Britain’s drifting property market would probably take a hit from a disorderly Brexit, according to analysts.
In the event of a disorderly Brexit, average prices could slip about 3 per cent nationally in the ensuing six months and as much as 10 per cent in London, a poll of housing experts found.
Roughly 85 per cent of respondents said both UK and London house prices would fall in the six months subsequent to leaving the European Union without an agreement.
But if Britain departs the EU with a transition deal - the scheduled leave date is October 31 - house prices are due a mild 1.5 per cent lift over the following two quarters. They would rise 1.4 per cent in the capital.
Results from the survey show an otherwise tepid outlook for national price rises in coming years, at rates not far off an already-mild consumer price inflation rate and despite the recent sharp fall in sterling.
Indeed, the results suggest that foreign demand for property will be weaker than in previous years where declines in the pound have spurred buying, particularly in London, as it makes housing cheaper for those holding stronger currencies.
“Despite the new PM and team in government there are big icebergs ahead, not least the apparent willingness to leave the EU without a deal,” said property market consultant Henry Pryor. “This is likely to spook the markets before it reassures them.”
At the same time, there are fundamentals cushioning the market from falls. Hansen Lu, analyst at consultancy Capital Economics, notes the ongoing shortage of homes, which nearly always underpins British house prices.
Mortgage rates are also very low and not set to rise any time soon despite hawkish rhetoric in past months from Bank of England policymakers, and recent wage gains have lifted household spending power somewhat.
“Both factors are helping to prevent the current slump in house price growth from developing into an outright fall in prices. Yet on the other hand, Brexit uncertainty, as well as the high level of house prices relative to incomes, continues to weigh on buyer demand,” said Mr Lu.
Others, like Tony Williams of Building Value, are more sanguine about the overall housing market’s prospects following Britain’s impending departure from the EU, no matter how rough.
“With no-deal, there will be a knee jerk action in which demand will fall followed by prices over the first six months of the UK’s new status,” notes Williams. “That said, life after a no-deal Brexit will revert to type.”

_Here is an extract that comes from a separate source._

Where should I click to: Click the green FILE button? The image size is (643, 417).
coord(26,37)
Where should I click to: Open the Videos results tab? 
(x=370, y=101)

A recent study showed that house prices in Yorkshire have increased by £12 per day on average since the start of the year.
Prices in the region rose an average of £2,263 in the first half of this year, according to analysis by Zoopla.
In January, the average house price in Yorkshire was £181,918 but, by July, this had increased to £184,181, defying economic predictions over the prospect of leaving the EU.
According to the statistics Yorkshire house prices are performing well compared to other areas. Yorkshire as a whole did well but prices varied across the county.
The best performing area was Harrogate, where prices rose £46.22 a day, followed by Keighley (£37.10) and Dewsbury (£35.39). Prices fell in some areas Halifax saw the biggest drop, down £24.82 a day, followed by Barnsley (£19.69) and York (£5.84).